Para-aminosalicylic acid (PAS) is a group 4 anti-tuberculosis agent (1). It targets folate metabolism as shown in Fig. S1, which also summarises the known resistance mechanisms to this pro-drug (2). Recently, we reported a multidrug-resistant (MDR) Mycobacterium tuberculosis Beijing strain harbouring a deletion of both dfrA and thyA from Australia (Fig. 1A and Table S1) (3). Since then, we have found deletions affecting both genes in five further MDR Beijing strains (two isolated in Australia and three from Peru) and one extensively drug-resistant (XDR) Beijing strain from China. The Australian MDR strains were recovered from three patients with no apparent epidemiological links and were likely infected in their country of origin (Table S1). The three Peruvian isolates were closely related and consequently shared the same deletion, whereas the remaining strains were distantly related and had deletions that differed in size (Fig. 1A). Consequently, these five distinct deletions were acquired independently, which can be a signal for positive selection of resistance mechanisms.
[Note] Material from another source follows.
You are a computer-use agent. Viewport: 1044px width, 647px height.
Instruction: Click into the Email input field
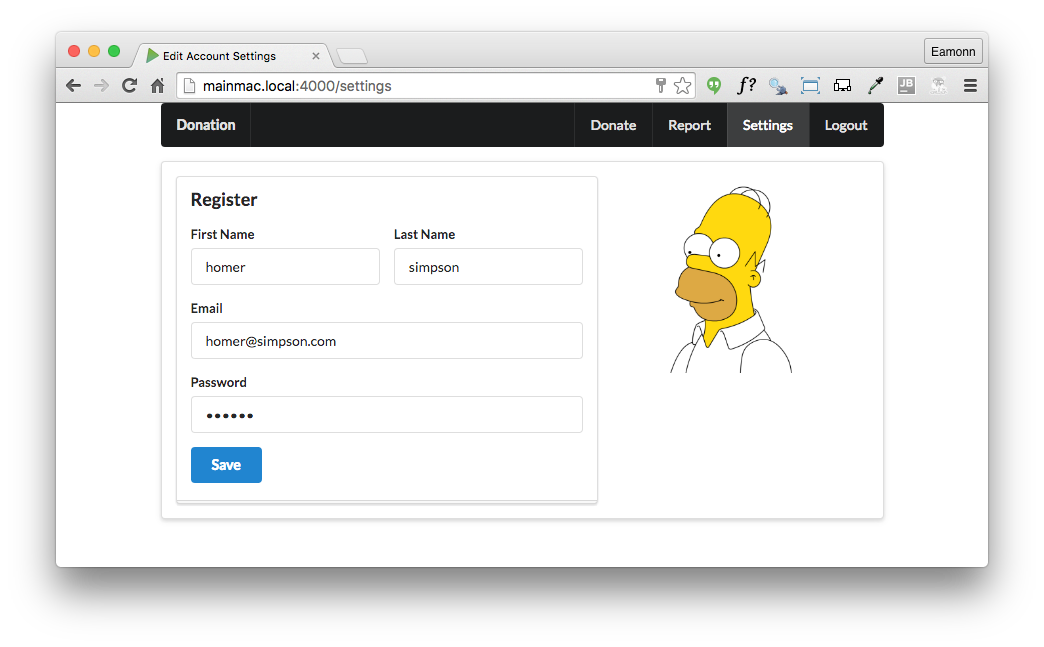(x=386, y=341)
In line with this hypothesis, the strains from Australia and China were PAS resistant when tested with the BACTEC MGIT 960 system and on Löwenstein-Jensen medium, respectively (Supplementary Methods). Two out of the three Peruvian deletion mutants were also PAS resistant on 7H10 medium at 8 μg/mL, whereas the two closely related ancestral wild-type strains were susceptible (Fig. 1B). We were unable to retest the strains at 2 μg/mL, the recommended critical concentration by the Clinical and Laboratory Standards Institute and World Health Organization, which would have clarified whether the susceptible result for the third deletion mutant was an artefact (1, 4).